Start of Given data
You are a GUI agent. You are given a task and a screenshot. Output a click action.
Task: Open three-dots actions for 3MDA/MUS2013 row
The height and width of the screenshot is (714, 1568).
End of Given data
Start of Given data
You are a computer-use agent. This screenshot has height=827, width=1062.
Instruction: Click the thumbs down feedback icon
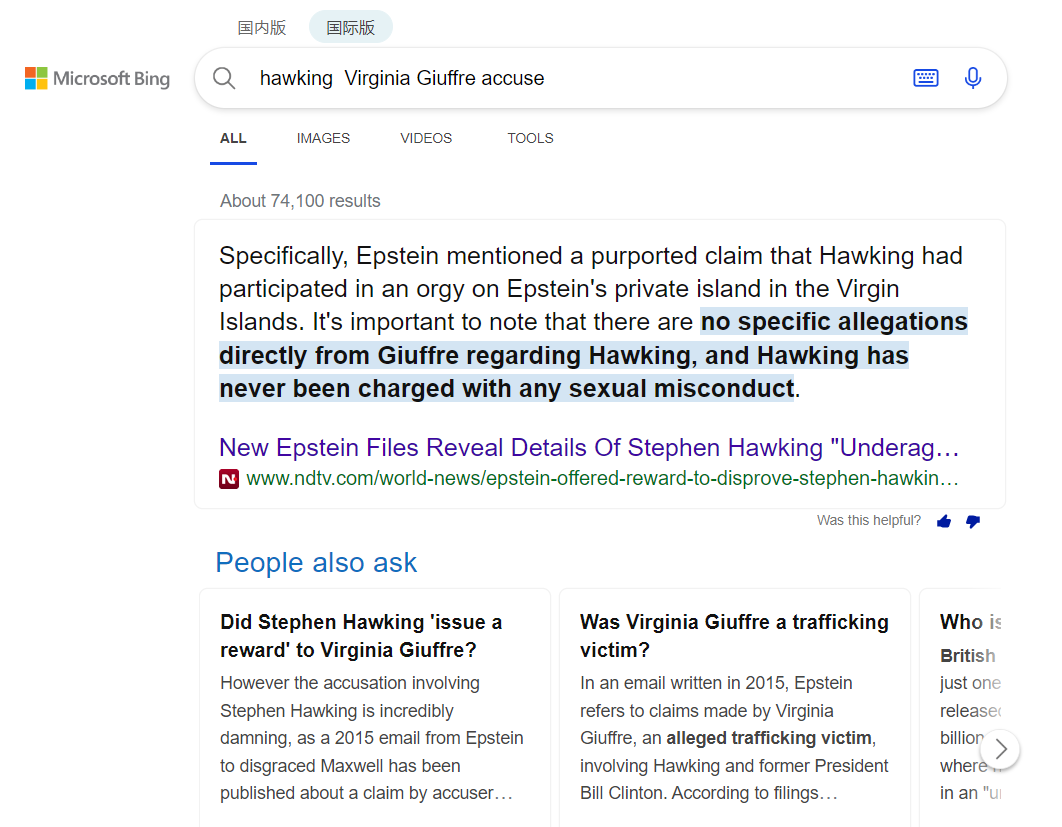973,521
End of Given data
Directions:
Scan the lines above for "Task: Open three-dots" and for "The height and". Repeat exactly the line holding each of them and every line in between.

Task solution:
Task: Open three-dots actions for 3MDA/MUS2013 row
The height and width of the screenshot is (714, 1568).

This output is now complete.